Otto Marmet (June 27, 1826 in Hamm, Germany – October 3, 1899 in Cincinnati, Ohio) was a German-American immigrant known for his contributions to business and industry in the United States during the 19th century. He was the son of Dr. William F. Marmett and Clara Niehaus Marmett.

== Early life ==
Otto Marmet was born in Hamm, Westphalia in the Kingdom of Prussia on June 27, 1826, but he later immigrated to the United States with his parents and 9 siblings.

== Career ==
Marmet was actively involved in business and industrial ventures, particularly in the coal and mining sectors. His name became associated with the Otto-Marmet Coal & Mining Company, The Marmet-Halm Coal & Coke Company, and the Marmet-Smith Coal Company which operated in West Virginia and played a role in the development of the region’s coal industry.
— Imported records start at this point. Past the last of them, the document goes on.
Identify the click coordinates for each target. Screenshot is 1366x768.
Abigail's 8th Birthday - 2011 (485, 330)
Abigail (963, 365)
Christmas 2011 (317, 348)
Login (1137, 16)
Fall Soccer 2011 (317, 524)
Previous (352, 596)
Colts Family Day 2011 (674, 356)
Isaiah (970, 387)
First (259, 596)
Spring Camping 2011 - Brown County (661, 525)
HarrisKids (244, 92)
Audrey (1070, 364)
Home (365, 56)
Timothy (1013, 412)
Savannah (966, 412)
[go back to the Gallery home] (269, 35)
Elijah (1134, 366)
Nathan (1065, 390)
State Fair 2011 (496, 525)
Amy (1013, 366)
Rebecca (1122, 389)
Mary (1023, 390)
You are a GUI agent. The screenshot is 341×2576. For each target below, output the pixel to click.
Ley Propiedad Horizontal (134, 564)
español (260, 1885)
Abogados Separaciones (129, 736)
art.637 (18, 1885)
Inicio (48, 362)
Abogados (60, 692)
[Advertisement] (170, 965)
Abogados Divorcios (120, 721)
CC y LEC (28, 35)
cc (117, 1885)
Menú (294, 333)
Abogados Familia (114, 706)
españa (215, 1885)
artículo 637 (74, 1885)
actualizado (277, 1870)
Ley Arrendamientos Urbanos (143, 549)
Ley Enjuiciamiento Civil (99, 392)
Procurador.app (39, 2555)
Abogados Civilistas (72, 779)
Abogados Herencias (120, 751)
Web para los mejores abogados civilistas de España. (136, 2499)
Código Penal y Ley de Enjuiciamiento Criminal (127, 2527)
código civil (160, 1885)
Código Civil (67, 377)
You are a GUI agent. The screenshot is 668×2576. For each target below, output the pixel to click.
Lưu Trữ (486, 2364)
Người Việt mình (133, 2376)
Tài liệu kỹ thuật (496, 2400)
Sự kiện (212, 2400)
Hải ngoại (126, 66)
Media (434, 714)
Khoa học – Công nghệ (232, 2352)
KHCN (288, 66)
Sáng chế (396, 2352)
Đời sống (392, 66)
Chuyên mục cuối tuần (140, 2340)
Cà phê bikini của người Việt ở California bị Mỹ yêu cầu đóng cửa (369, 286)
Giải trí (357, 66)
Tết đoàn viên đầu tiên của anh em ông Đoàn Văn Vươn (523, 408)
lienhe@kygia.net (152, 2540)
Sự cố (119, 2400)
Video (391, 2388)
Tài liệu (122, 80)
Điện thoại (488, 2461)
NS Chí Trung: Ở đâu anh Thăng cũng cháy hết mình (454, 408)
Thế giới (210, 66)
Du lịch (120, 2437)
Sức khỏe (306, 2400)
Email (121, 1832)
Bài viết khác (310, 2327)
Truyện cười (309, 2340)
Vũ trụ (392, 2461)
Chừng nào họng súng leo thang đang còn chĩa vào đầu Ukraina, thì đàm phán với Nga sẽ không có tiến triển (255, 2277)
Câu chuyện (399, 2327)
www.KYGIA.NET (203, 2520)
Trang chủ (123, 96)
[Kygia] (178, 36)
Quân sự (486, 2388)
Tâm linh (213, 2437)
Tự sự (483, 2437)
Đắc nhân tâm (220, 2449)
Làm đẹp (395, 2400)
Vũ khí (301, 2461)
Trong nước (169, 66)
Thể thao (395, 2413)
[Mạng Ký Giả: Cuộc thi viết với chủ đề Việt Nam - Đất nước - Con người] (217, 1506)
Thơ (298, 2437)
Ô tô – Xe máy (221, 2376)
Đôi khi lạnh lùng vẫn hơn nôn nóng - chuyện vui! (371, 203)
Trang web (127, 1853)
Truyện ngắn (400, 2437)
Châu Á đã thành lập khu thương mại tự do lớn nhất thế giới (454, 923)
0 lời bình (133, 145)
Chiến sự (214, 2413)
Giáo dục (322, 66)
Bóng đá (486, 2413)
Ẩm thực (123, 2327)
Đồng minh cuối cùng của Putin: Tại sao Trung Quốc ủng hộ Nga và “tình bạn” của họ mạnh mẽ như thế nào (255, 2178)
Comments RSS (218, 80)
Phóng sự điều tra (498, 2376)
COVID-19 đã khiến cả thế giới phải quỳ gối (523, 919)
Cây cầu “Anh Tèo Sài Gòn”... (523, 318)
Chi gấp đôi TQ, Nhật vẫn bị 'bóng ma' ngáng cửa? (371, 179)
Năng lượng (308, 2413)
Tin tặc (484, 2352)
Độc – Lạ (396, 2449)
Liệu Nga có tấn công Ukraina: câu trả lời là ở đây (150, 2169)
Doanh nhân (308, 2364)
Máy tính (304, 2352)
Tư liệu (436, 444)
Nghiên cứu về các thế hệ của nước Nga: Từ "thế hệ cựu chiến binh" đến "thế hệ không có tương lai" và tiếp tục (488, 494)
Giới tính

His company were the sole distributors of the Raymond City Splint Coal.

In addition to his business endeavors, a steam towboat named Otto Marmet was constructed in 1898 at Raymond City, West Virginia. The vessel operated on the Ohio River and was in service until it was destroyed by fire at North Bend, Ohio in 1935.

== Death and legacy ==
He died in 1899 while in Ohio, leaving his two daughters and his wife, who lived together at the Hotel Alms in Cincinnati, Ohio.

Marmet, West Virginia, was named after him and his company.